Künstliche Intelligenz im Verkehr KI warnt unterzuckerte Diabetiker beim Autofahren
Bevor Menschen mit Diabetes beim Autofahren in eine Unterzuckerung geraten, könnten sie künftig von einer KI gewarnt werden. Eine solche Anwendung haben Forschende aus München und der Schweiz erfolgreich getestet.
Um Autofahrer, die Diabetes haben, in Zukunft rechtzeitig vor einer Unterzuckerung zu warnen, arbeiten Forschende an einem System, das Künstliche Intelligenz (KI) nutzt. Beteiligt sind Wissenschaftler und Wissenschaftlerinnen der Ludwig-Maximilians-Universität München (LMU) und Forschende von der ETH Zürich, dem Berner Inselspital und der Uni St. Gallen.
Testfahrten vor und nach herbeigeführter Unterzuckerung
In einem groß angelegten Fahrversuch auf einem Militärgelände in Thun in der Schweiz haben die Forschenden ihr KI-Modell getestet. Begleitet wurden die fahrenden Patienten und Patientinnen jeweils von einem Fahrlehrer neben ihm sowie zwei oder drei Medizinerinnen und Medizinern auf der Rückbank.

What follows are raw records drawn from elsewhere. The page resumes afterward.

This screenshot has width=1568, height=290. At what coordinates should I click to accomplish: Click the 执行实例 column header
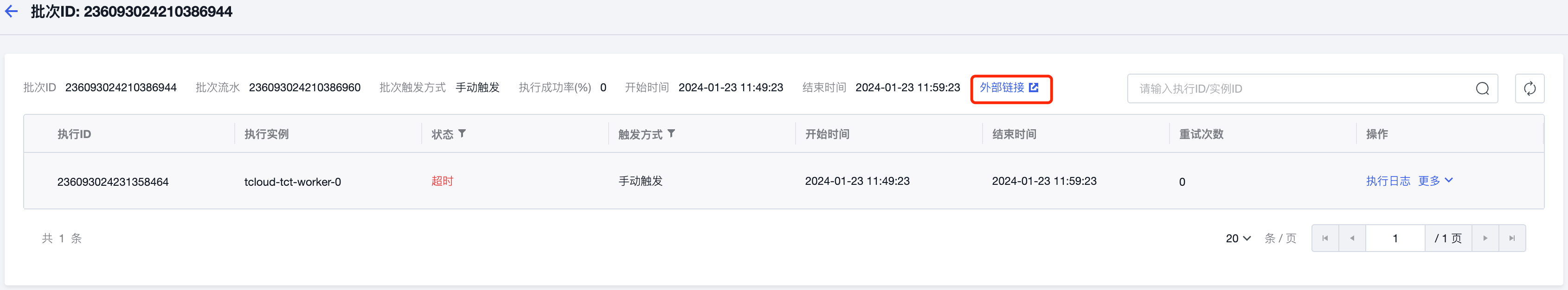coord(266,134)
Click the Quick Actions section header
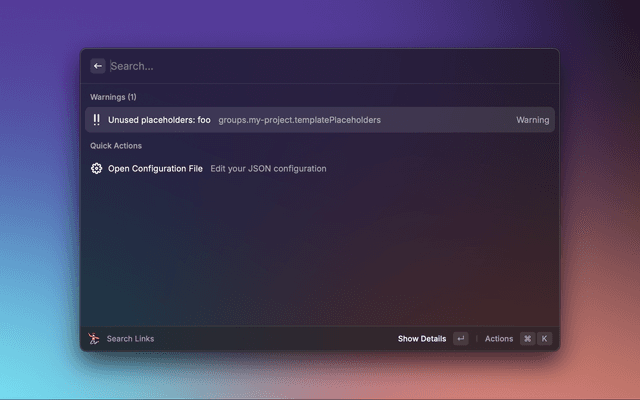Image resolution: width=640 pixels, height=400 pixels. (116, 146)
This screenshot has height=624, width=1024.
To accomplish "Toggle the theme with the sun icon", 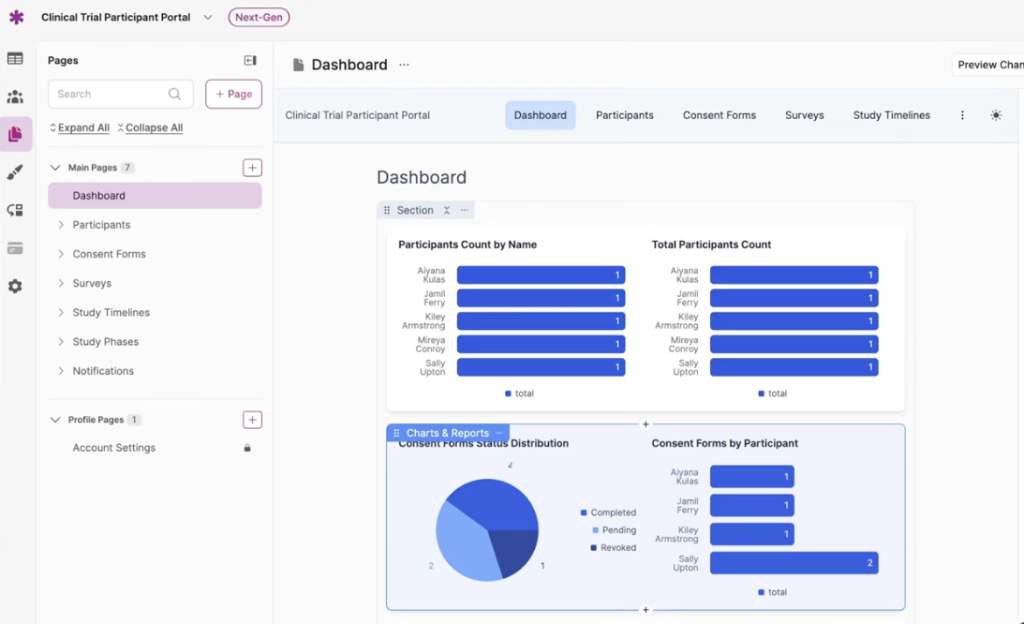I will pos(996,115).
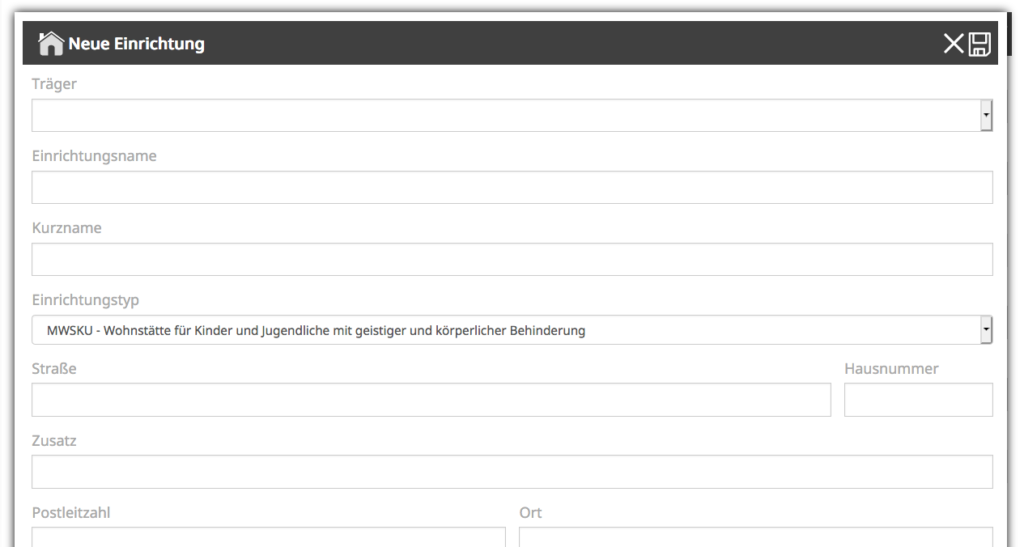This screenshot has height=547, width=1024.
Task: Focus the Ort text field
Action: (755, 537)
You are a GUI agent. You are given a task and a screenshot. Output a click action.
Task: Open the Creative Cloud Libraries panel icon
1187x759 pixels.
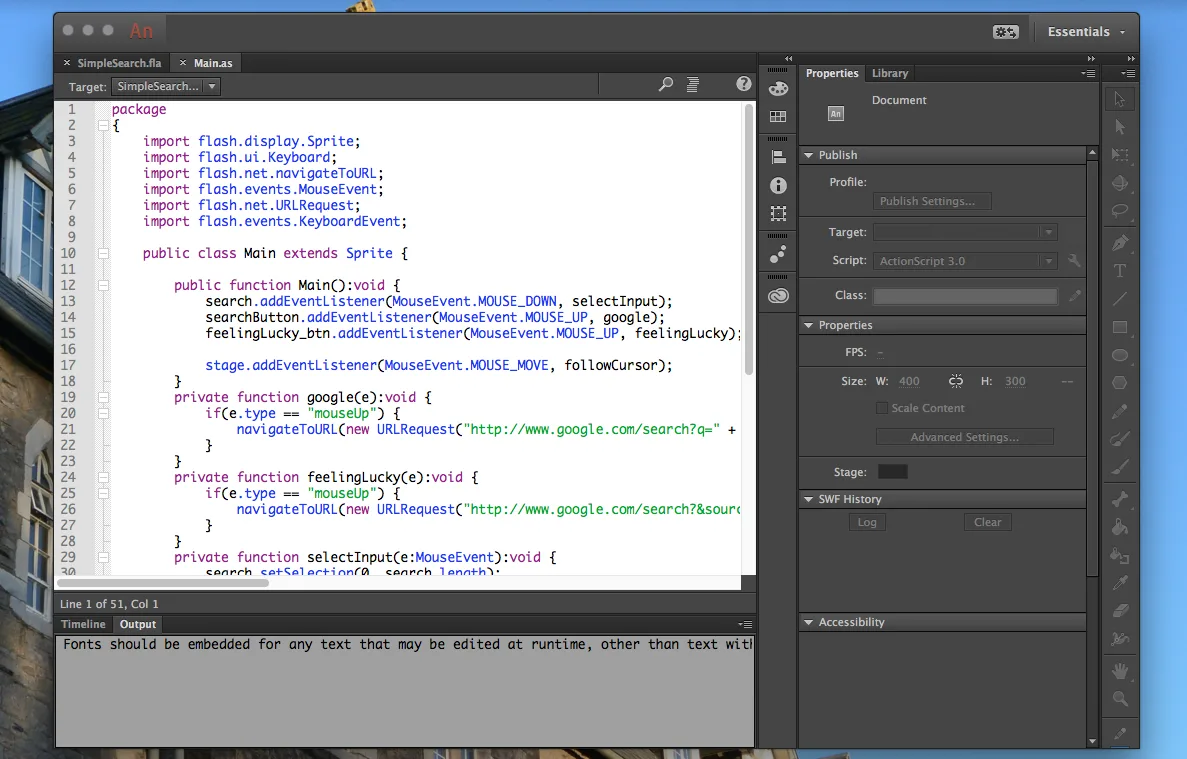coord(778,295)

Nach anfänglicher Fahrt mit normalem Blutzuckerspiegel verabreichten diese dem Fahrer kontinuierlich Insulin, sodass der Blutzuckerspiegel immer niedriger wurde. Die entsprechenden Daten wurden aufgezeichnet, um daraus ein KI-Modell zu entwickeln.
Analyse des Fahrverhaltens von Unterzuckerten
Simon Schallmoser, Doktorand an der LMU, schreibt seine Doktorarbeit über dieses Thema und hat für sein KI-Modell die Fahrdaten ausgewertet, aber auch die mittels Kamera aufgezeichneten Kopf- und Augenbewegungen der künstlich Unterzuckerten, die am Steuer saßen.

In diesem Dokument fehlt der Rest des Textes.